__Your goal__
Write out the material again, starting at its first line and ending at the line that contains "SILVA, A. L. da. (305, 326)", requests included. Shift every coordinate in the answers by adding 95 to each number.

[BEGIN Dataset content]

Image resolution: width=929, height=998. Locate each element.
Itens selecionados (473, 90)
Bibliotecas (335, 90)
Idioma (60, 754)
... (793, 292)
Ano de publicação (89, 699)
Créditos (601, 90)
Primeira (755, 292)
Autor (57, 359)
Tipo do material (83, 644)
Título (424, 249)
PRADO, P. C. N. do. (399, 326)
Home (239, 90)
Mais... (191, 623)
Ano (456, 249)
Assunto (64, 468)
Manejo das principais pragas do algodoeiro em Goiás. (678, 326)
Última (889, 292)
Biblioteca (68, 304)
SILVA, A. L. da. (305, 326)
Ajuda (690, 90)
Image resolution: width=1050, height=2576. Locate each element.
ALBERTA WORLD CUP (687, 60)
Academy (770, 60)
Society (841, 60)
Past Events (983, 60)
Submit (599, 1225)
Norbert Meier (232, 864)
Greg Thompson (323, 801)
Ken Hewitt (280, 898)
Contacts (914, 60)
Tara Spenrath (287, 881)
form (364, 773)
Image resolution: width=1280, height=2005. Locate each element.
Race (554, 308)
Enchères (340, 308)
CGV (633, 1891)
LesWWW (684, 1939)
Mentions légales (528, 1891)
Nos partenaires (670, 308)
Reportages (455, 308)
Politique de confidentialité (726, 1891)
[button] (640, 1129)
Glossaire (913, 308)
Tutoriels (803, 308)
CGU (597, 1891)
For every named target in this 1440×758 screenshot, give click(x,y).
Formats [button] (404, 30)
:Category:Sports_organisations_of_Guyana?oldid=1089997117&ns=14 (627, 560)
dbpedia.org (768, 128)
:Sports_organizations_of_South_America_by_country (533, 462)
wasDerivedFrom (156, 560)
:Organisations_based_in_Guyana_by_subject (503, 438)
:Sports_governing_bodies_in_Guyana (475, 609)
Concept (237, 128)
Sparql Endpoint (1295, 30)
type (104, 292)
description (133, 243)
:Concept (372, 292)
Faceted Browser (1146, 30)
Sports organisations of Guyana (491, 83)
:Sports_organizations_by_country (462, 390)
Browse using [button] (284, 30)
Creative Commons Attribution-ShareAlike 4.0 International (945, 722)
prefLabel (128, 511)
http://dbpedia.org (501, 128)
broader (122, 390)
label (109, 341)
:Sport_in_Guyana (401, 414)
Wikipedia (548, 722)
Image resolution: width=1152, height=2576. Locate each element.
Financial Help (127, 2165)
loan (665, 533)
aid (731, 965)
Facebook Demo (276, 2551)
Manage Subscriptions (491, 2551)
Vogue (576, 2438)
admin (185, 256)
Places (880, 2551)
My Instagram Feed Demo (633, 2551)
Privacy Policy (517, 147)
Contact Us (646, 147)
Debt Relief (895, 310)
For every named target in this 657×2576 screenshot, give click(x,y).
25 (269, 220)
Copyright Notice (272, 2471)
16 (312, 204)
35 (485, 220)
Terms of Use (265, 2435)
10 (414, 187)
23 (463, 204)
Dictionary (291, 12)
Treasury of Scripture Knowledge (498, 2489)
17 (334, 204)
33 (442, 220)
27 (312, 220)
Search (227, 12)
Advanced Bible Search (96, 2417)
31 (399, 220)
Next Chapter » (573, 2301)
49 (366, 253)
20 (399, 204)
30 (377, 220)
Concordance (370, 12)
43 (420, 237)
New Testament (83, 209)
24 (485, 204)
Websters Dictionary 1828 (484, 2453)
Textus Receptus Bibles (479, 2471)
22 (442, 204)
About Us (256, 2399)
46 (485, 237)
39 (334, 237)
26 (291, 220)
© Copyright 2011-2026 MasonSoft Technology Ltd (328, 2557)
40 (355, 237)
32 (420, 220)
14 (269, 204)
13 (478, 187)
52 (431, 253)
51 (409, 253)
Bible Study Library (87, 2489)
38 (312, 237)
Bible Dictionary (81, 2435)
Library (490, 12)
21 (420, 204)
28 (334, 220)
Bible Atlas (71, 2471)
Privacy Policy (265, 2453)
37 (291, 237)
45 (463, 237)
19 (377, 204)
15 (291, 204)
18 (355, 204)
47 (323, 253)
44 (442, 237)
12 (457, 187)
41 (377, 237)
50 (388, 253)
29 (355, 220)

[END Dataset content]

__Task answer__
Image resolution: width=929, height=998. Locate each element.
Itens selecionados (568, 185)
Bibliotecas (430, 185)
Idioma (155, 849)
... (888, 387)
Ano de publicação (184, 794)
Créditos (696, 185)
Primeira (850, 387)
Autor (152, 454)
Tipo do material (178, 739)
Título (519, 344)
PRADO, P. C. N. do. (494, 421)
Home (334, 185)
Mais... (286, 718)
Ano (551, 344)
Assunto (159, 563)
Manejo das principais pragas do algodoeiro em Goiás. (773, 421)
Última (984, 387)
Biblioteca (163, 399)
SILVA, A. L. da. (400, 421)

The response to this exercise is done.